Question

Universal Reader (FME 2015) vs. csv module (Python 2.7) to read & process data stored in big *.csv files.


Badge

Dear community,

I have a hypothesis which states that using the csv module and Python 2.7 to perform a simple processing task using the data stored into a big *.csv is going to have a significant positive impact in the time needed to perform the task in contrast to using  the FME tools to perform the same task. I have assigned both software the following simple task into a "startup python script" in an empty workspace with one published parameter ('OSG_SDTF') which is used to acquire the path of the *.csv to be used in the task.

(A) Read a big *.csv file (i.e. 17,977,400 records with the values found in 19 columns which are stored within a single 2 GB comma-delimited *.csv file).

(B) Return a set (i.e. not duplicates are allowed) of the values found within one column of the big *.csv ('col0').

(C) Print the result into the 'Translation Log' in the FME workbench.

The code that I used is following:

### USING FME TOOLS ###
import fmeobjects, fme

def param_value(parameter_name):
    return fme.macroValues

def reader_params():
    return fmeobjects.FMEDialog().sourcePrompt('','',[])[2]

def universal_reader(reader_name,parameters):
    return fmeobjects.FMEUniversalReader(reader_name,False,parameters)

def csv_value(csv_reader,csv_parameters,csv_filepath):

    result = []
    o = csv_reader.open(csv_filepath,csv_parameters)
    feature = csv_reader.read()

    while feature != None:
        result.append(feature.getAttribute('col0'))

    return set(result)

CsvFilepath = param_value('OSG_SDTF')
CsvRParams = reader_params()
CsvReader = universal_reader('CSV',CsvRParams)
CsvValue = csv_value(CsvReader,CsvRParams,CsvFilepath)
print CsvValue

### USING PYTHON 2.7 & THE CSV MODULE ###
import fme
import csv

def param_value(parameter_name):
    return fme.macroValues[parameter_name]

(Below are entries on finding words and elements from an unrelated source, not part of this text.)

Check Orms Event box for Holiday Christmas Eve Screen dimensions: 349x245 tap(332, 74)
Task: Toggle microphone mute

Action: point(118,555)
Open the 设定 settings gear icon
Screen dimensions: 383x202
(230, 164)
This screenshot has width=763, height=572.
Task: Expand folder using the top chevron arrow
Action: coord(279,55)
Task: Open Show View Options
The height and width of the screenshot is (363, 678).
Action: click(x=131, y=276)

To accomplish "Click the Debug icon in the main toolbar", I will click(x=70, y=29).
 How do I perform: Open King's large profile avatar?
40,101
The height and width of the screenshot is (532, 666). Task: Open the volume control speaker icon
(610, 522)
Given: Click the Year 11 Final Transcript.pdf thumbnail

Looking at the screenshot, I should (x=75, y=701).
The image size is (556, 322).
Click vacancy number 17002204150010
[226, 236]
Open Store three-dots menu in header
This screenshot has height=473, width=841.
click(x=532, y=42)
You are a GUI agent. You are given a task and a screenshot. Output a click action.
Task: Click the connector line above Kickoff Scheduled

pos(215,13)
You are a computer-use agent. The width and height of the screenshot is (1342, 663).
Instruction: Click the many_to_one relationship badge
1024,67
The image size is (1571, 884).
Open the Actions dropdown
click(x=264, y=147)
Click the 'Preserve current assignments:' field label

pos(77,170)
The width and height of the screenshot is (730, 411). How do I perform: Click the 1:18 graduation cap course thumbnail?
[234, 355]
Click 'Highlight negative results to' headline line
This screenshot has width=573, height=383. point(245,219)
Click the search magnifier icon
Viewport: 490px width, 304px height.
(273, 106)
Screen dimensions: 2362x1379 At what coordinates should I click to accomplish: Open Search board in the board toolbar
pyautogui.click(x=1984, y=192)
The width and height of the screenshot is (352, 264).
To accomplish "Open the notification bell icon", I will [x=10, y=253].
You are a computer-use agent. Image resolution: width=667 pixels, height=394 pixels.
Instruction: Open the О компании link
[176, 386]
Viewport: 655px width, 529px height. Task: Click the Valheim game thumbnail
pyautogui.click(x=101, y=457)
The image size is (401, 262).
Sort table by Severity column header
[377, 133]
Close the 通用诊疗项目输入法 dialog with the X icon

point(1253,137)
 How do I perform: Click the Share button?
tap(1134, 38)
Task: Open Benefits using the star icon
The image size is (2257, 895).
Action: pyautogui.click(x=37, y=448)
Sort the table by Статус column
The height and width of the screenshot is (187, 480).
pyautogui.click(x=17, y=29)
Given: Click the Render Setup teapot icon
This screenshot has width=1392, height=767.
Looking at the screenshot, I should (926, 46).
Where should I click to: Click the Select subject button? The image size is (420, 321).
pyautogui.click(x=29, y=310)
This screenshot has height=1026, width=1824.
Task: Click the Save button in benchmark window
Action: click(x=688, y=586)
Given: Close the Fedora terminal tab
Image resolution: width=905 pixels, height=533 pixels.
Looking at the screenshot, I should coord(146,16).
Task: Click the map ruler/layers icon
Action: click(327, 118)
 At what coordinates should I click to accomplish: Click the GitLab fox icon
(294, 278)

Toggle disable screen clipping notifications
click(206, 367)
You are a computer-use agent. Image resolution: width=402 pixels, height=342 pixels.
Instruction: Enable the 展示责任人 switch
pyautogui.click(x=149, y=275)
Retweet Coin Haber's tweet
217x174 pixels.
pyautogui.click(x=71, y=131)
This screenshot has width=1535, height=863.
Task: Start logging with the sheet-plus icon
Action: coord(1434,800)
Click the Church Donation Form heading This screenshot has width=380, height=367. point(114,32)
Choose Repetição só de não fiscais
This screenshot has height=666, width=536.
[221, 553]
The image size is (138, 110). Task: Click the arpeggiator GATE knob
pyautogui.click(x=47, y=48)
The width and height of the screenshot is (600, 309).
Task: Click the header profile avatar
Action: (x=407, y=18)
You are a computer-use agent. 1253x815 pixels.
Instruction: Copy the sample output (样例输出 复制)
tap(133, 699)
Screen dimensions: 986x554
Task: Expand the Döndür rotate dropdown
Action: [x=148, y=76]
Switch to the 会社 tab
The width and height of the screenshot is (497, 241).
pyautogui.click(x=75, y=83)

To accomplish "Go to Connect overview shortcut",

def csv_reader(file_path_r):
    
    open_file = open(file_path_r,'rb')
    return csv.reader(open_file,delimiter = ',')
    
def record_ids(csv_reader,value):
    
    result = []
    
    for row in csv_reader:
        result.append(row[value])
        
    return set(result)

CsvFilepath = param_value('OSG_SDTF')
CsvReader = csv_reader(CsvFilepath)
RecordIds = record_ids(CsvReader,0)
print RecordIds

Results:

Using the Python 2.7 & the csv module prints a result in 1 minute and 19 seconds, and using the FME tools the startup script kept going for 19 minutes when I just stopped it because I had proved my hypothesis on the efficiency of the csv module. NOTE: I also tried repeating the process in the FME workspace using an AttributeFilter and using the same *.csv and the result was rather disappointing because a result hadn't been produced after leaving the machine running overnight and the temporary folder was full with 26 GB of data!

Insights?

I use FME in every day tasks to support data quality, data consolidation, and data processing jobs for different formats however efficiency is also important to what I do. Is there a bench-marking team in Safe that could provide some insights on the efficiency of different readers so I could look for open-source alternatives to support data cleaning before importing the data into an FME workspace?


12 replies

Badge +16

It should come as no surprise that CSV handling with Python will beat FME, but it's like tests between programming languages for which is faster at a task, the tests become contrived when very limited.

Badge

It should come as no surprise that CSV handling with Python will beat FME, but it's like tests between programming languages for which is faster at a task, the tests become contrived when very limited.

Hi bruceharold, Thanks for your reply. I am not familiar with any reasons which justify the csv module being so much more efficient than the FME csv reader. I would appreciate your insights to any reasons since I am keen acquiring an understanding of what I do and not just scratching the surface. I suppose that a significant percentage of people who use FME also use *.csv files to read and process data; although limited in scope the *.csv reader is of high importance because of that. That is why I am asking for insights from safe so I can use a combination of open source & FME to support my organisation's work.

Userlevel 2
Badge +17

This block may cause an infinite loop...

    while feature != None:
        result.append(feature.getAttribute('col0'))
Badge

This block may cause an infinite loop...

    while feature != None:
        result.append(feature.getAttribute('col0'))

Hi takashi,
Thanks for your contribution to the code.
How would you rephrase that snippet in a more pythonic syntax?

Userlevel 4
Badge +13

A fairer test would be to run the Python CSV module against a workspace that does what you want. In general, we strongly discourage using FME Objects instead of just workspaces.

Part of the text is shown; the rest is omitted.